Aspirin has proven effective in helping to reduce the risk among people who have already had a heart attack or stroke. Less is known about its value in people who have not developed cardiovascular disease but are at high risk, such as people with diabetes.
To learn more, researchers in Scotland studied 1,276 men and women over 40 years of age, some of whom were randomly given either Aspirin or a placebo. Participants all had Type 1 or Type 2 diabetes, but no symptoms of cardiovascular disease.
Of the 638 people in the Aspirin group, 116 had heart attacks or strokes compared with 117 that occurred among the same number of subjects who took the placebo, the team reported in this week's issue of the British Medical Journal.
There were also 43 deaths from heart disease or stroke among those who took Aspirin, compared with 35 in the placebo group.
"This trial does not provide evidence to support the use of Aspirin or antioxidants in primary prevention of cardiovascular events and mortality in the population with diabetes studied," Dr. Jill Belch, a professor of vascular medicine at the University of Dundee in Scotland, and her colleagues concluded.
"Aspirin should, however, still be given for secondary prevention of cardiovascular disease in people with diabetes."
Antioxidants were not expected to help prevent heart attacks or strokes, given that previous studies showed no benefits.

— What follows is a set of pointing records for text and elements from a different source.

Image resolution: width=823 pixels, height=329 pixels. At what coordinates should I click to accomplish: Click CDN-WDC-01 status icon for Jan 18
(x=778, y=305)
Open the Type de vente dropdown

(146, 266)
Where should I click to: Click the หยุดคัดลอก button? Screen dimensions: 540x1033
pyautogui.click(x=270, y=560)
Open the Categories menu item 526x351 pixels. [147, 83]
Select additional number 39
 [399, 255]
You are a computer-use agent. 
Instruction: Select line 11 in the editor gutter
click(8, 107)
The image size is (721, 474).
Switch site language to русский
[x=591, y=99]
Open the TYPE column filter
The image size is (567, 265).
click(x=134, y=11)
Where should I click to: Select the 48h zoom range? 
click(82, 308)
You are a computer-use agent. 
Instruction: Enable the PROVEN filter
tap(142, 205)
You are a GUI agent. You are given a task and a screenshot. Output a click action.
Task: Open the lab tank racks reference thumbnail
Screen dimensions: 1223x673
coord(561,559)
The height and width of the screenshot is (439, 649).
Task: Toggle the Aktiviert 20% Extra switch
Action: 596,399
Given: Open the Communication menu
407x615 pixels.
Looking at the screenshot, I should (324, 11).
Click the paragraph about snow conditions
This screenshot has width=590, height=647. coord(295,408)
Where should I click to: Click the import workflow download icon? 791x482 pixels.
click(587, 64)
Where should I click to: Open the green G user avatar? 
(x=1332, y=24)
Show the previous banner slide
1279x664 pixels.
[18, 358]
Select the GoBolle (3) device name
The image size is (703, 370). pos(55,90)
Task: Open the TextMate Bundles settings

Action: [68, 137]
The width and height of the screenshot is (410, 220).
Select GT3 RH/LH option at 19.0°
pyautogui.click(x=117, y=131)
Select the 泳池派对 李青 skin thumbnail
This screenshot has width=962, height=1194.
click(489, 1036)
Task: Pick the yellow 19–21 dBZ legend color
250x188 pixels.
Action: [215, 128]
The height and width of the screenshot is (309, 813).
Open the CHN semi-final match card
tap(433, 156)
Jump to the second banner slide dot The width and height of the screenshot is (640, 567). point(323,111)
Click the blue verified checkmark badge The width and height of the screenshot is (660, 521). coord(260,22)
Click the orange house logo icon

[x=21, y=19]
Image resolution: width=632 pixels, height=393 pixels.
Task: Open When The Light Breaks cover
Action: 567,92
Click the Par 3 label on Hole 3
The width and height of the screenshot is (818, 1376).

"Although Aspirin is cheap and universally available, practitioners and authors of guidelines need to heed the evidence that Aspirin should be prescribed only in patients with established symptomatic cardiovascular disease," William Hiatt of the University of Colorado wrote in a journal editorial accompanying the study.
Health Canada and the U.S. Food and Drug Administration say Aspirin is indicated for primary prevention to reduce the risk of a first non-fatal heart attack in people deemed at risk by their physicians.
The research was funded by Britain's Medical Research Council. Drug manufacturers donated the medications, placebo tablets and study nurse team.